With construction supply chains in Australia already feeling the pinch due to factory closures in China, where many building materials used in Australia are sourced, Hunter said an analysis of the severe impact of the Japan event on the “phenomenally complex” sector of car production supply chains was instructive in gauging the current state of play.
“As soon as you rock one bit of [the car production supply chain], the whole thing tends to grind to a halt,” Hunter said.
“The most exposed regions in terms of geography and production levels are in Asia, so [that’s where] we’re going to see the biggest impacts of this, we think,” Hunter said.
Hunter said it was relevant to compare how other aspects of Japanese industrial production fared in the aftermath of the earthquake and subsequent tsunami that occurred off the northeastern coast of Japan’s main island, Honshu.

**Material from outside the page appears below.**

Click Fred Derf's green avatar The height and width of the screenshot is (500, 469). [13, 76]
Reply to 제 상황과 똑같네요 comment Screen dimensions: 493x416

While industrial manufacturing “took a hit, no doubt”—not as dramatic as car production, but still down 15 per cent peak to trough—the key takeaway was a positive one.
“The thing we learnt [from Japan] and the thing that we’re now starting to think about in the context of our forecasts is that recovery takes time.
“It’s not enough just to restart production and we all bounce back to normal in a week—it actually takes months for things to fully be normalised.
“So what we should expect to see is that big sharp drop—we’ve already seen that in China we’ll see that elsewhere—and then it will be a slow-ish recovery,” Hunter said.